■ WORK INSTRUCTION ■
Copy out the lines of the records below, and only those lines, from the one with "You are a GUI" through the one with "Click the Abbrechen", exactly as they appear.

■ SOURCE RECORDS ■
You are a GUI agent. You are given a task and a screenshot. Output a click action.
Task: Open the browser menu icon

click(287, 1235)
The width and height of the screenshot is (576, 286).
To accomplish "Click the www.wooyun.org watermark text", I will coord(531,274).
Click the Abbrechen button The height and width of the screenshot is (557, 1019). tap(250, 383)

* * *

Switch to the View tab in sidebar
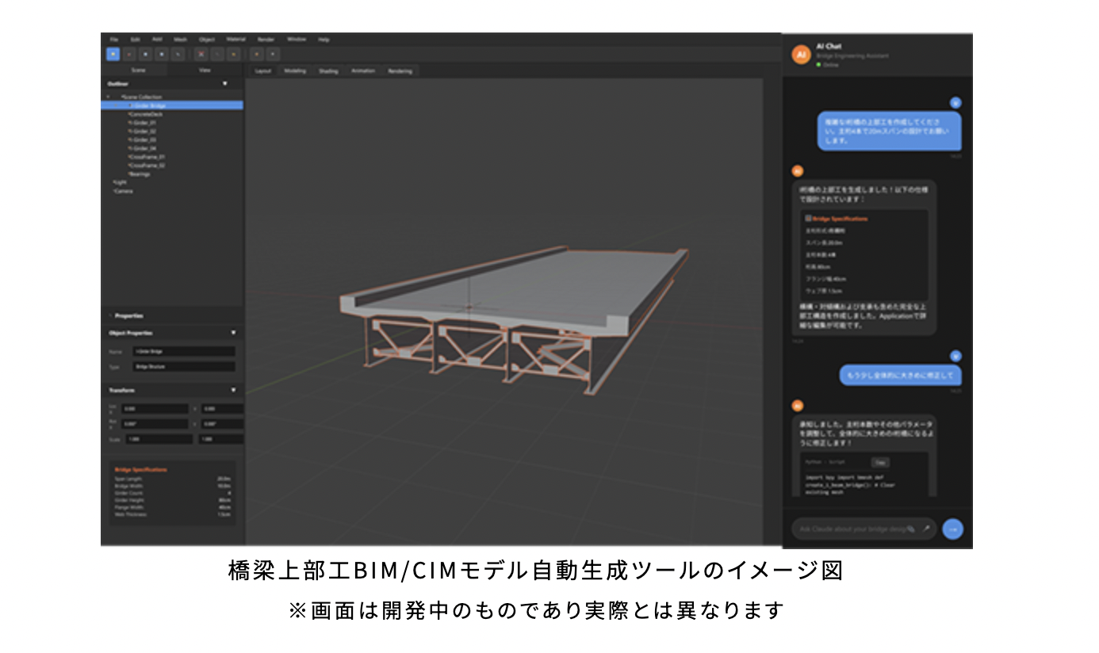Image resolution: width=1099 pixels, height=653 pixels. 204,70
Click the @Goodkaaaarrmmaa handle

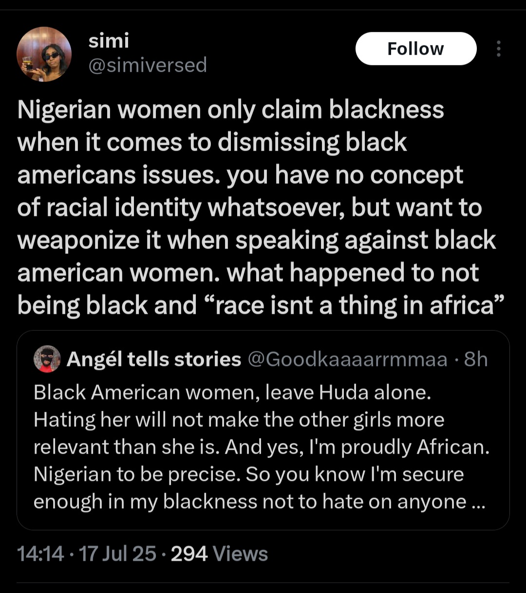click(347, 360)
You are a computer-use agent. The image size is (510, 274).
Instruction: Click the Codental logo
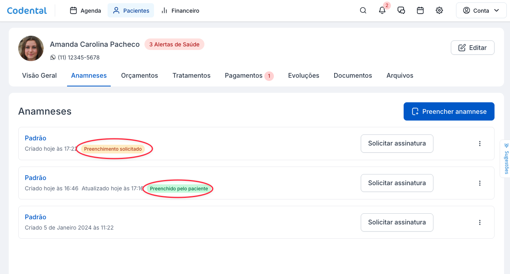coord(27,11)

■ SOLUTION TO THIS EXERCISE ■
You are a GUI agent. You are given a task and a screenshot. Output a click action.
Task: Open the browser menu icon

click(287, 1235)
The width and height of the screenshot is (576, 286).
To accomplish "Click the www.wooyun.org watermark text", I will coord(531,274).
Click the Abbrechen button The height and width of the screenshot is (557, 1019). tap(250, 383)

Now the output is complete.